Omitting any pictures, transcribe the entries below exactly.

* * * *

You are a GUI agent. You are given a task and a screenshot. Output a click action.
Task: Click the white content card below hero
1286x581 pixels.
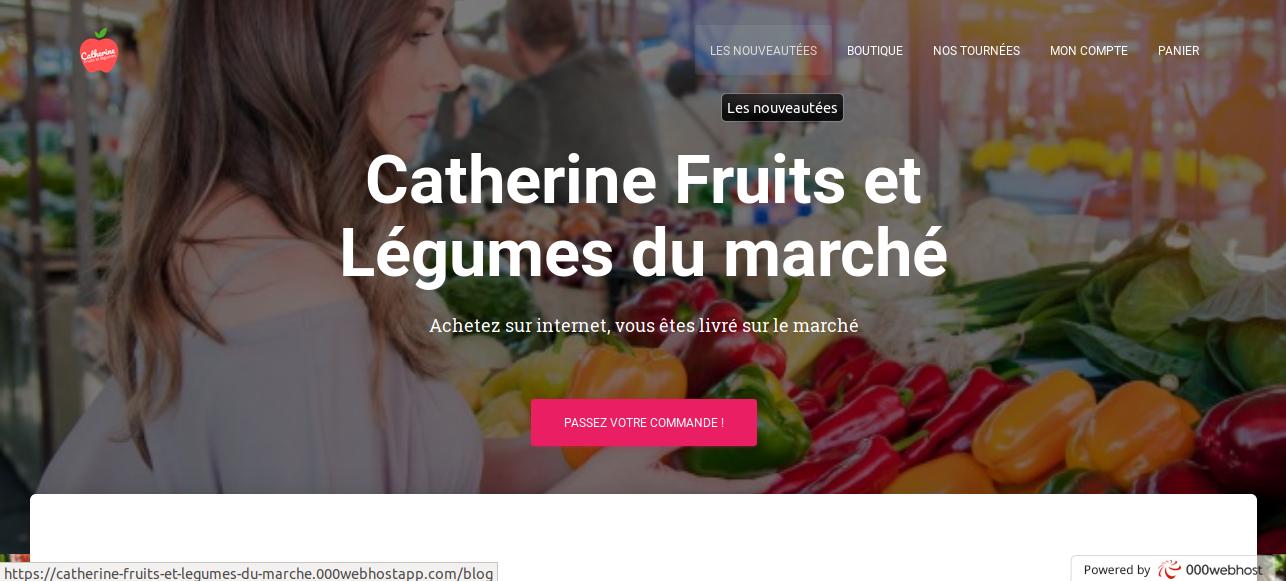(643, 537)
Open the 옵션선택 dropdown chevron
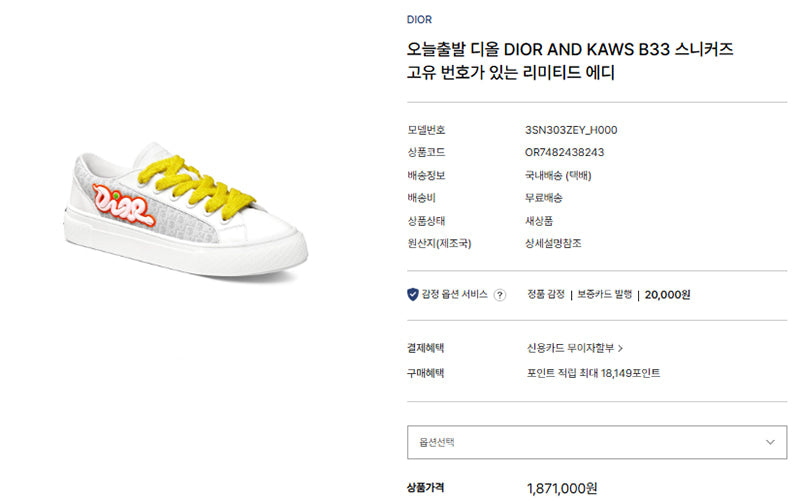 click(x=770, y=442)
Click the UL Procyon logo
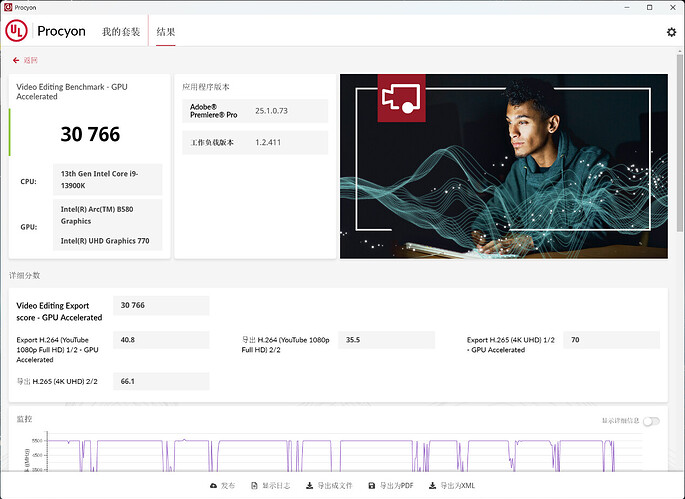This screenshot has height=499, width=685. click(x=46, y=31)
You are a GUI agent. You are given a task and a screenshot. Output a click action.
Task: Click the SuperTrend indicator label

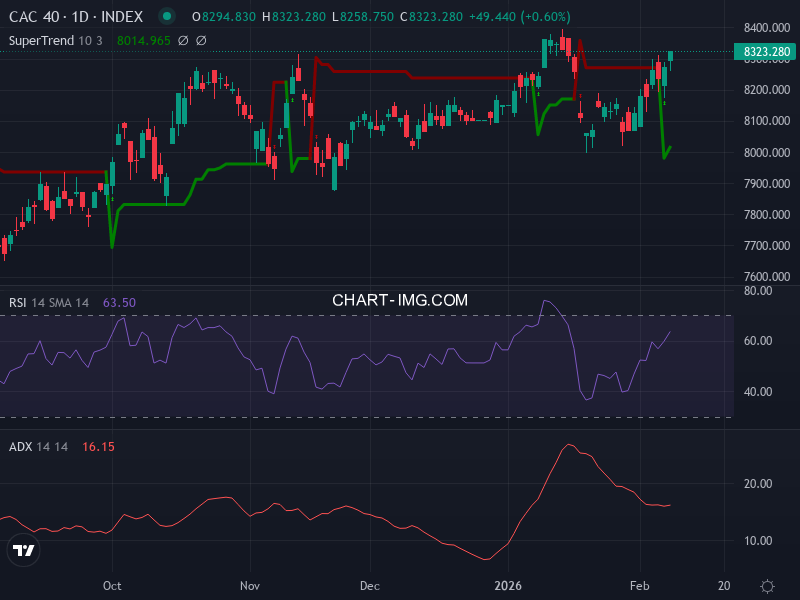40,41
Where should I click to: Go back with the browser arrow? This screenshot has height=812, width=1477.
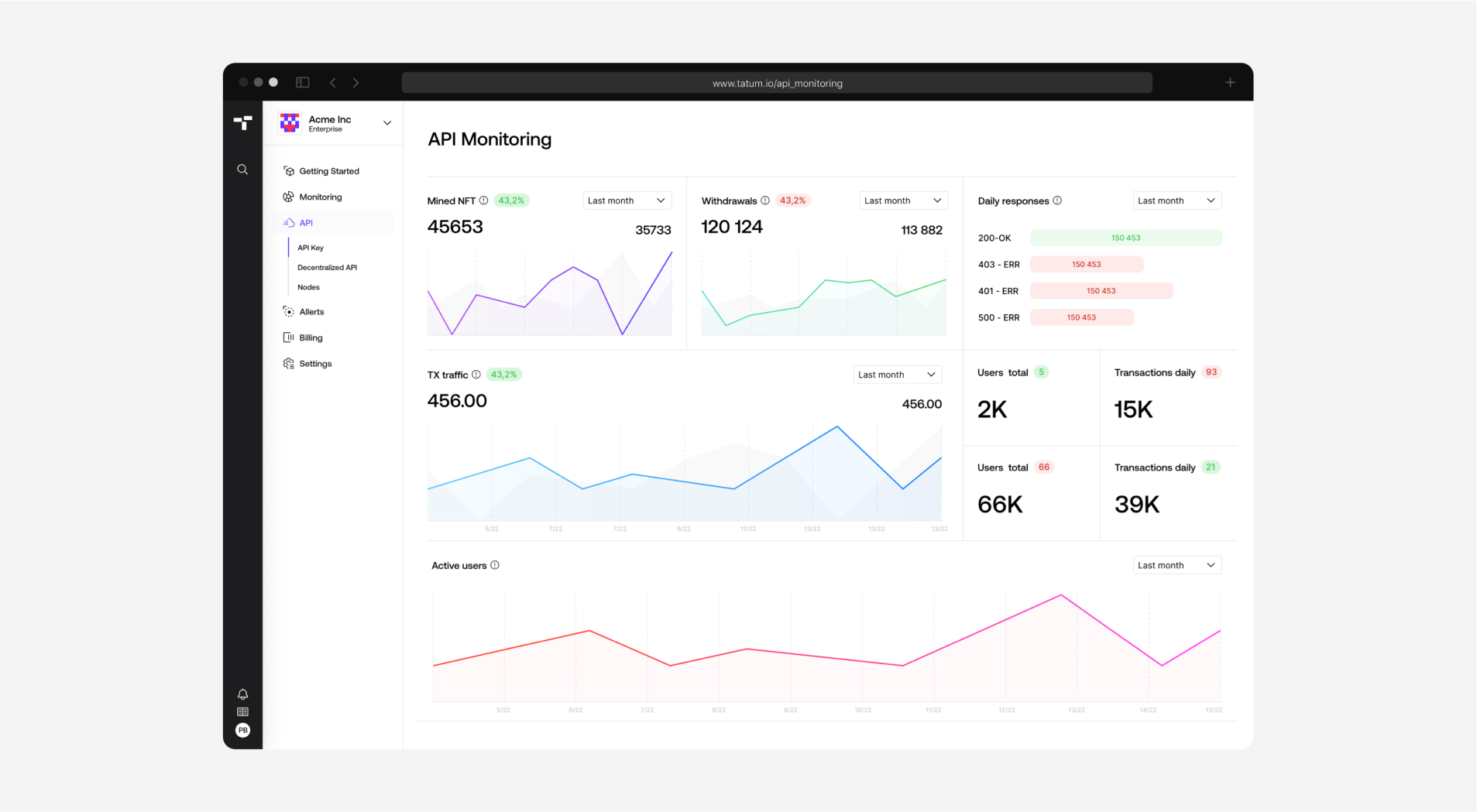pyautogui.click(x=333, y=83)
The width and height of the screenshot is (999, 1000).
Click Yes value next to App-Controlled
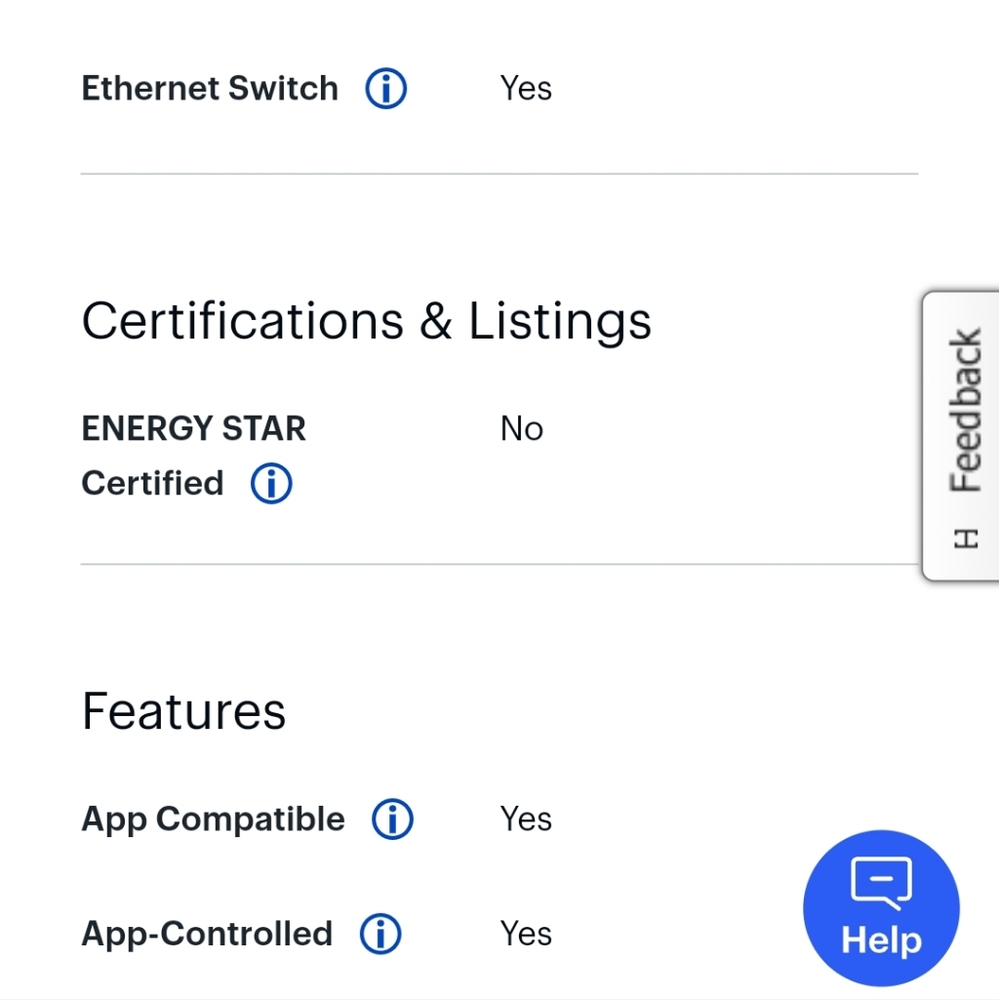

* * * *

## Solution below:
You are a GUI agent. You are given a task and a screenshot. Output a click action.
Task: Click the white content card below hero
1286x581 pixels.
(643, 537)
Open the 옵션선택 dropdown chevron
 click(x=770, y=442)
Click the UL Procyon logo
This screenshot has height=499, width=685. click(x=46, y=31)
You are a GUI agent. You are given a task and a screenshot. Output a click action.
Task: Click the SuperTrend indicator label

40,41
Where should I click to: Go back with the browser arrow? This screenshot has height=812, width=1477.
pyautogui.click(x=333, y=83)
The width and height of the screenshot is (999, 1000).
Click Yes value next to App-Controlled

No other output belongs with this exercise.